## Exercise requirements:
When you copy the data that follows, reproduce every word exactly and leave out the images.

Provided data Block Start

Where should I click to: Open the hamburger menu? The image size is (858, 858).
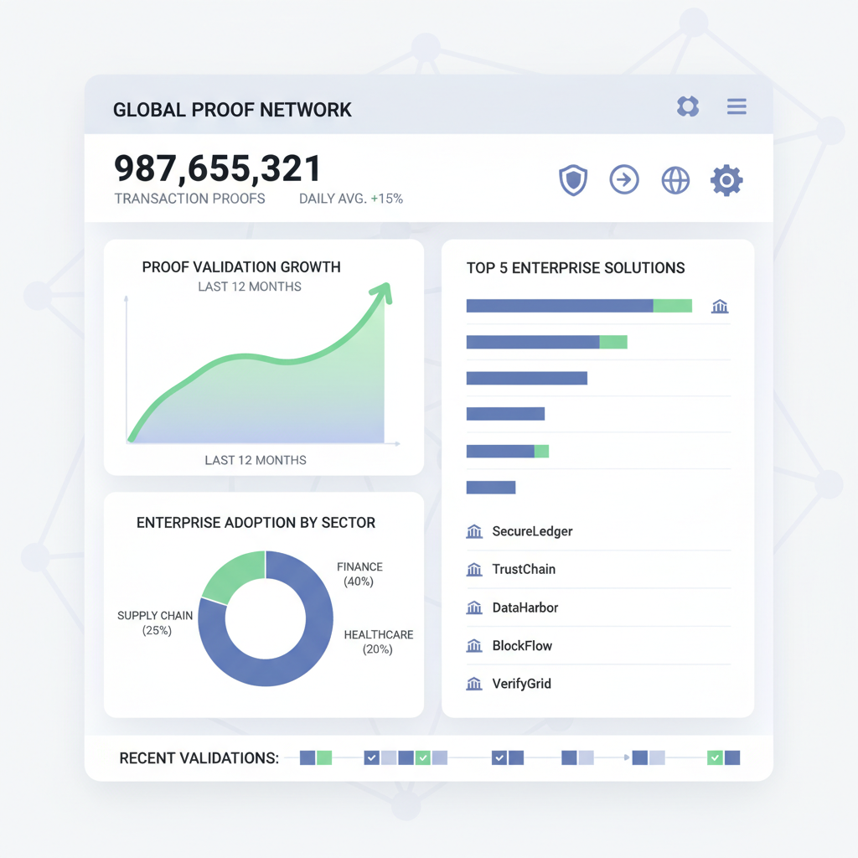click(737, 106)
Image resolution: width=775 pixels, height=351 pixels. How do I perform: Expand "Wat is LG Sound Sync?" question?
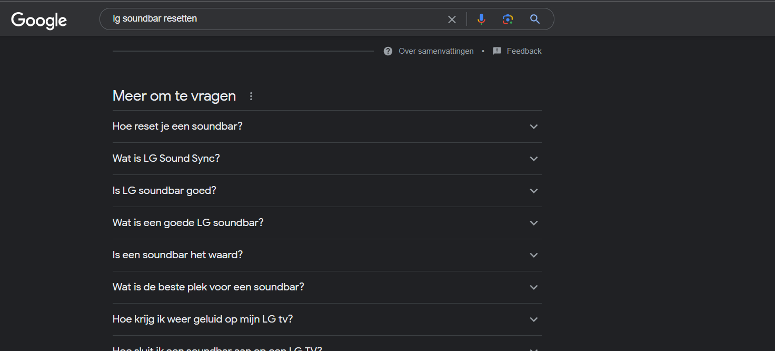point(166,159)
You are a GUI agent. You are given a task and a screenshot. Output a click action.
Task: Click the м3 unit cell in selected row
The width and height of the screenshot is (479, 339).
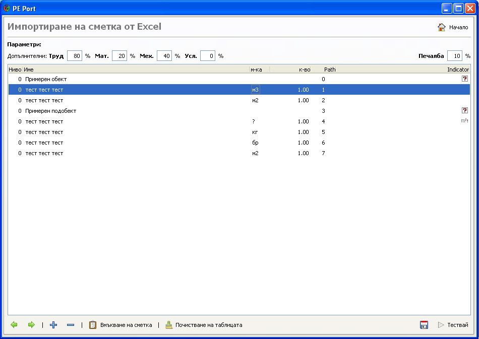(x=256, y=90)
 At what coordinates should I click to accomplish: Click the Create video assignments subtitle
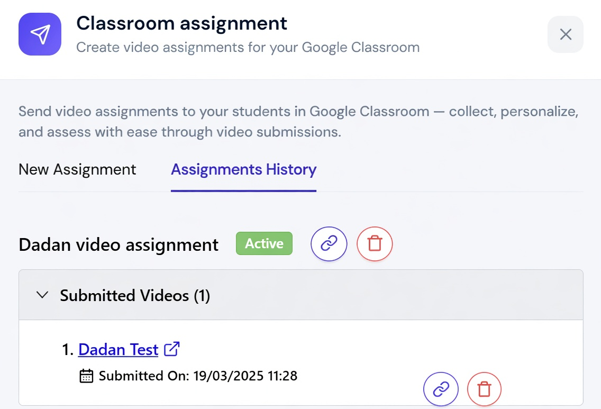[x=248, y=48]
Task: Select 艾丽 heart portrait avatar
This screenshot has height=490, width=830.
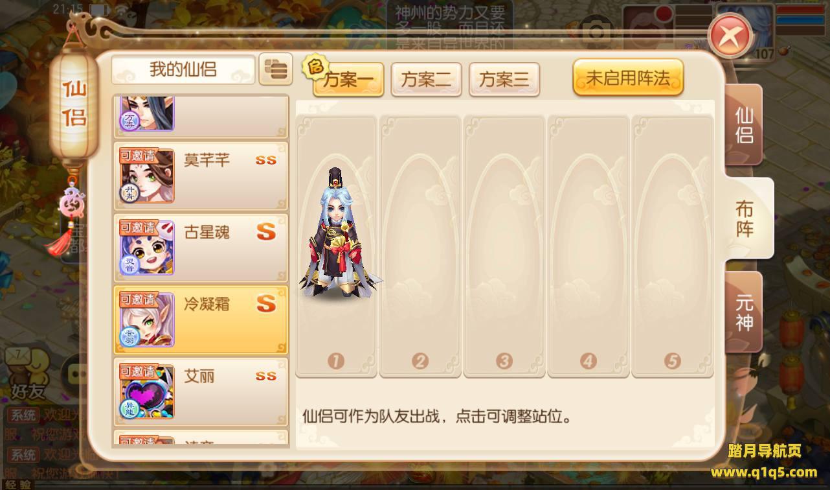Action: pyautogui.click(x=146, y=391)
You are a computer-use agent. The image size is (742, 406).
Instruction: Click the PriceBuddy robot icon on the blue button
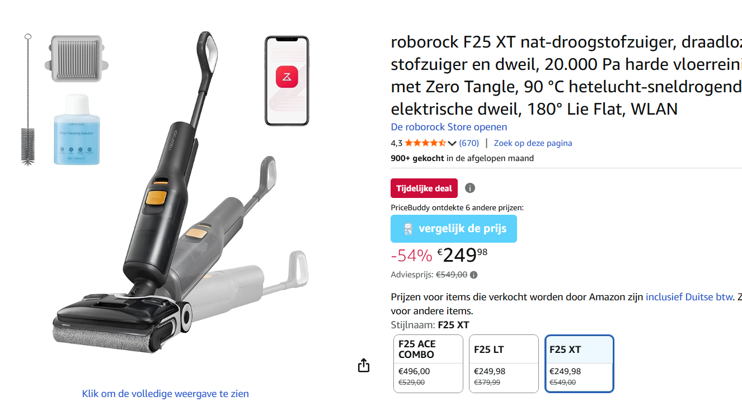[x=409, y=228]
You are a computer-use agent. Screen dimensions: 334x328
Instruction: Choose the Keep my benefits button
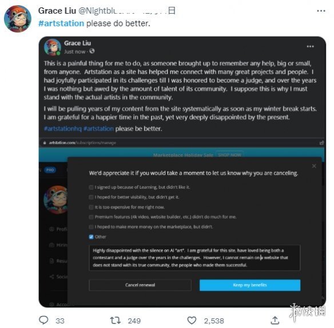pyautogui.click(x=250, y=285)
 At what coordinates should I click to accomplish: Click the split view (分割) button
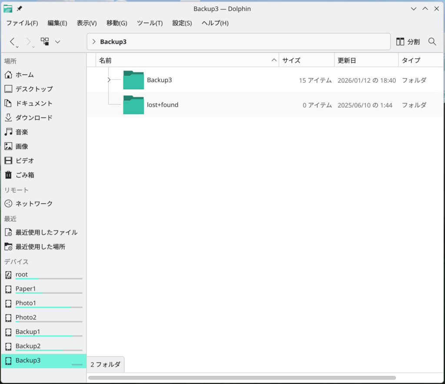click(408, 42)
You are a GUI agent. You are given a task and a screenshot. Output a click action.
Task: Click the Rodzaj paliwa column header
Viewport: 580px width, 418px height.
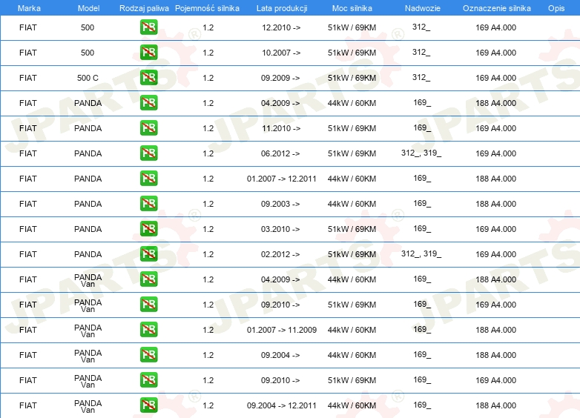click(x=144, y=8)
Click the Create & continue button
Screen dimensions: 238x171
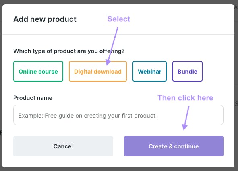pos(174,146)
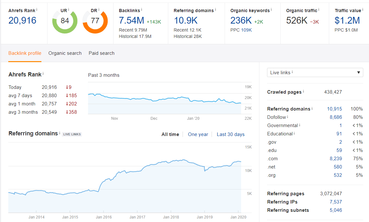The height and width of the screenshot is (222, 369).
Task: Click info icon next to Backlinks header
Action: tap(141, 10)
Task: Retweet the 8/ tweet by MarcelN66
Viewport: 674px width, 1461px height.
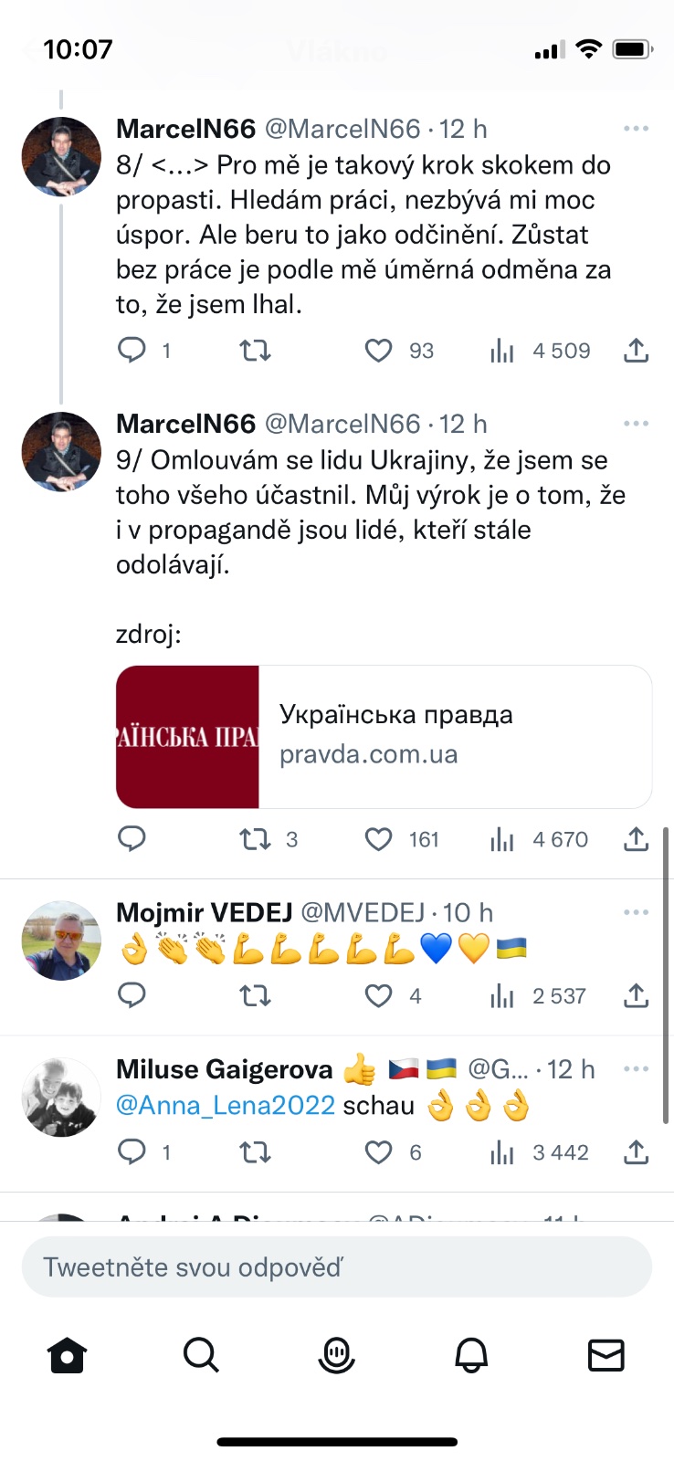Action: coord(255,351)
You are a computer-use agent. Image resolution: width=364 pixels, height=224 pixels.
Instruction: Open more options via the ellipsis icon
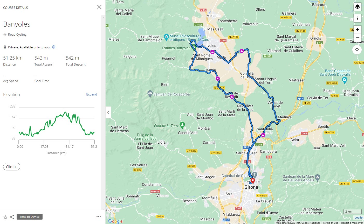[99, 216]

Provided data Block End

## Response to this exercise:
Where should I click to: Open the hamburger menu? The image size is (858, 858).
click(737, 106)
Image resolution: width=775 pixels, height=351 pixels. How do I perform: Expand "Wat is LG Sound Sync?" question?
point(166,159)
You are a GUI agent. You are given a task and a screenshot. Output a click action.
Task: Click the м3 unit cell in selected row
The width and height of the screenshot is (479, 339).
(x=256, y=90)
 At what coordinates should I click to accomplish: Click the Create video assignments subtitle
[x=248, y=48]
Task: Select 艾丽 heart portrait avatar
This screenshot has height=490, width=830.
Action: pyautogui.click(x=146, y=391)
You are a computer-use agent. The image size is (742, 406).
Instruction: Click the PriceBuddy robot icon on the blue button
[x=409, y=228]
You are a computer-use agent. Screen dimensions: 334x328
Instruction: Choose the Keep my benefits button
pyautogui.click(x=250, y=285)
 At what coordinates should I click to accomplish: Click the split view (分割) button
click(408, 42)
You are a GUI agent. You are given a task and a screenshot. Output a click action.
Task: Click the Rodzaj paliwa column header
Viewport: 580px width, 418px height.
click(x=144, y=8)
Click the Create & continue button
Screen dimensions: 238x171
pos(174,146)
The height and width of the screenshot is (222, 369).
Task: Click info icon next to Backlinks header
Action: tap(141, 10)
Task: Retweet the 8/ tweet by MarcelN66
Viewport: 674px width, 1461px height.
Action: coord(255,351)
You are a computer-use agent. Image resolution: width=364 pixels, height=224 pixels.
Instruction: Open more options via the ellipsis icon
[99, 216]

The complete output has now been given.